I am new to MXNet and want to solve a simple example that uses 1 layer network to solve the digit classification problem. My program goes as follows:
import math
import numpy as np
import mxnet as mx
import matplotlib.pyplot as plt
import logging
logging.getLogger().setLevel(logging.DEBUG)
#============================================================
with np.load("notMNIST.npz") as data:
images, labels = data["images"], data["labels"]
# Reshape the images from 28x28 into 784 1D-array and flaten the labels.
images = images.reshape(784, 18720) labels = labels.reshape(18720)
# Apply one-hot encoding.
Images = images.T.astype(np.float32)
Labels = np.zeros((18720, 10)).astype(np.float32)
Labels[np.arange(18720), labels] = 1
# Segment the data into training, evaluation and testing.
X_train = Images[0 : 15000]
y_train = Labels[0 : 15000]
X_eval = Images[15000 : 16000]
y_eval = Labels[ 1200 : 2200] # IMPORTANT!!!
X_test = Images[16000 : 18720]
y_test = Labels[16000 : 18720]
train_iter = mx.io.NDArrayIter(X_train, y_train, 100, shuffle=False)
_eval_iter = mx.io.NDArrayIter(X_eval , y_eval , 100, shuffle=False)
#============================================================
# Variables
X = mx.sym.Variable(name='data')
# Neural Network Layers
fully_connected_layer = mx.sym.FullyConnected(data=X, name='fc1', num_hidden=10)
# Outputs
lro = mx.sym.SoftmaxOutput(data=fully_connected_layer, name="softmax")
#============================================================
model = mx.mod.Module(symbol=lro)
model.fit(train_data=train_iter, eval_data=_eval_iter,
optimizer='sgd', optimizer_params={
'learning_rate' : 1e-5,
'momentum' : 0.1},
eval_metric="acc",
num_epoch=500)
After running the program with evaluation label 15000
to 16000
, the final step is reporting a validation accuracy of 97%
, which I personally argue is too high for a 1-layer network. Therefore, I deliberately changed the evaluation labels to 1200
to 2200
and saw that the program is still reporting an accuracy at around 83~86%
(at first I thought that maybe it is just a coincidence and tried several different evaluation labels but still got similar results).
What mistakes have I made in my program?
TLDR;
You can fix the problem, if you stop doing one-hot encoding.
Instead of passing Labels[0:15000], Labels[15000:16000] and Labels[16000:18720] pass labels[0:15000], labels[15000:16000] and labels[16000:18720].
This will decrease your accuracy to mediocre 0.796000 on proper evaluation labels, and down to 0.095000 on your "random" evaluation labels.
Detailed answer
You get such high accuracy due to a misleading calculation of mxnet.metric.Accuracy.
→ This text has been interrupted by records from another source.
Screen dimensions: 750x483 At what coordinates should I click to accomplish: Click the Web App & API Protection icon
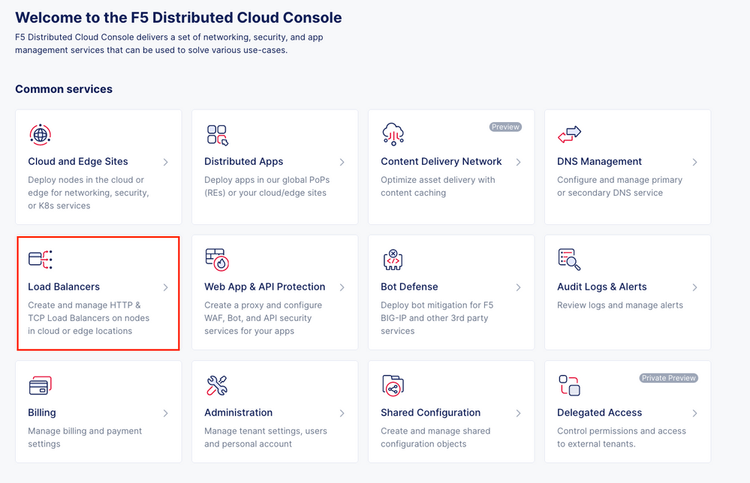coord(217,260)
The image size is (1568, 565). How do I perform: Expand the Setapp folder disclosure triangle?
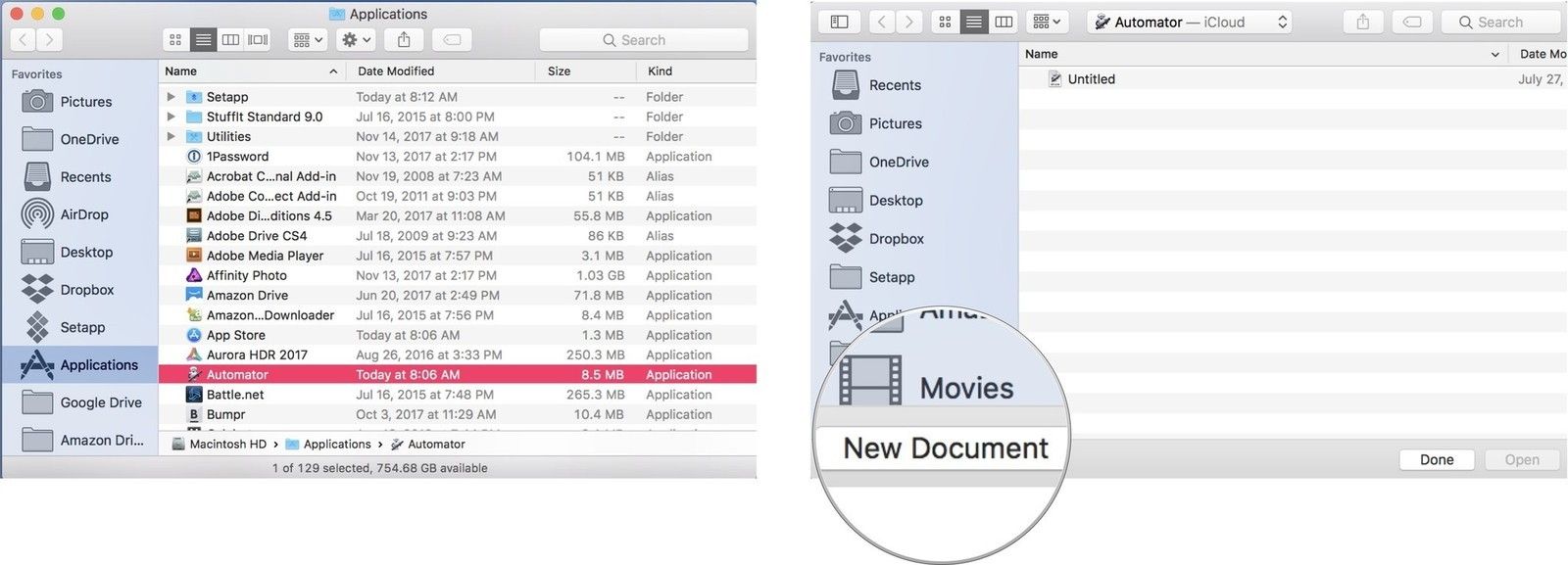point(171,97)
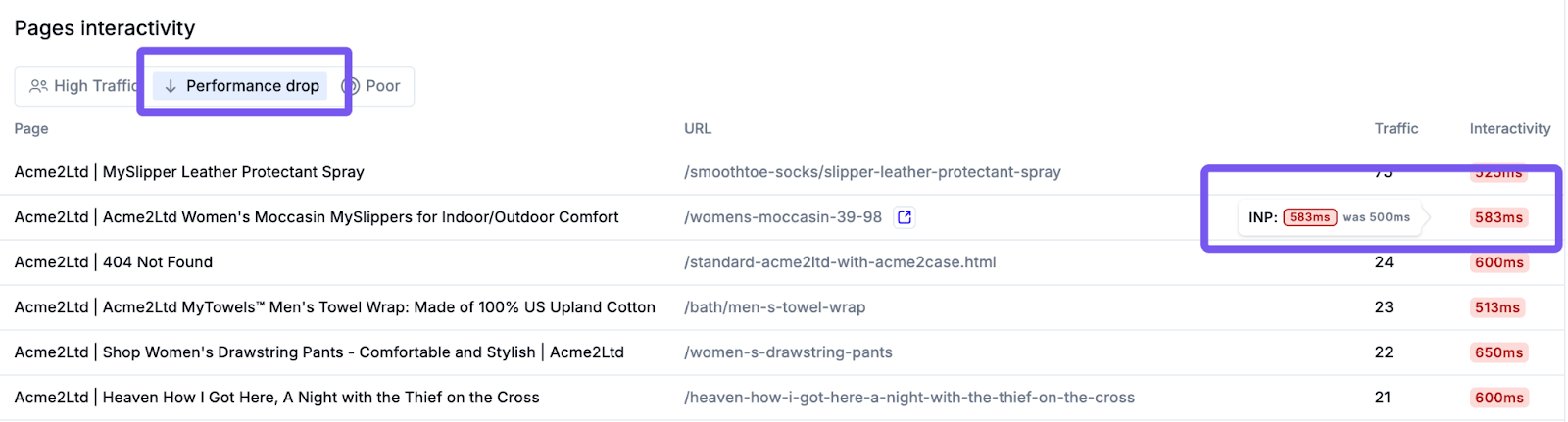Click the 404 Not Found page title

(x=114, y=262)
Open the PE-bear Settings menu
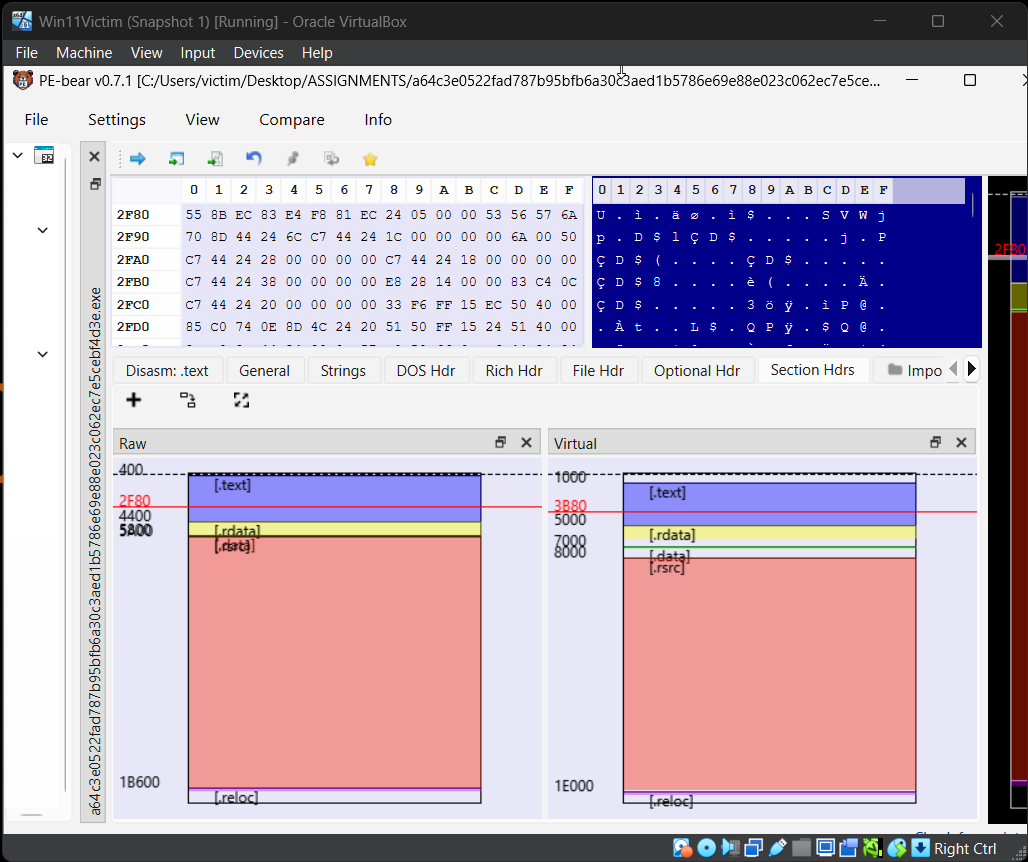The image size is (1028, 862). pyautogui.click(x=117, y=120)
Internally, Accuracy metric can work in 2 "modes" depending on shapes of provided arguments "preds" and "labels":
For example, if you have preds=[[0.1, 0.9], [0.8, 0.2]] then it means that:
Working in this mode, "labels" are expected to be an array of real classes. In our case, imagining that the model is absolutely correct, the "labels" array should have been [1, 0].
2) If shapes of "preds" and "labels" do match, then Accuracy treats arrays as predicted classes and real classes. So each item is treated as a class of one sample. Then calculation is done as a comparison of items in "preds" "labels" with the same indices.
When you apply one-hot encoding to labels the second mode of calculation is used, because the shape of predictions from the model matches to the shape of one-hot encoding. Accuracy interprets each item in arrays as a standalone sample and compare them to each other.
Internally, Accuracy converts float array to int, which for floats less than 1 always produces 0. That behavior essentially convert all predictions to 0, except of a rare case when there is a class with 1.0 probability. So in the majority of cases we get preds = [0, 0, ..., 0].
One-hot encoding array has all items except of one equals to 0. Meaning we would have something like [0, 1, 0, ..., 0].
When Accuracy compares these two arrays, it founds that they are mostly equal, except of one place, returning back wrongly high accuracy.
Here is a simple reproducing example:
import mxnet as mx
predicts = mx.nd.array([[1.29206967e-09, 3.40120096e-05, 2.23299547e-12, 3.98692492e-07,
1.21151755e-10, 2.59370694e-08, 1.95488334e-02, 1.13474562e-05,
9.80405331e-01, 3.51648767e-12]])
labels = mx.nd.array([[0, 0, 0, 0, 0, 0, 0, 0, 1, 0]])
acc = mx.metric.Accuracy()
acc.update(preds=predicts, labels=labels)
print(acc.get())
This will give us
('accuracy', 0.90000000000000002)
because one-hot encoding contains exactly 1 non-zero element.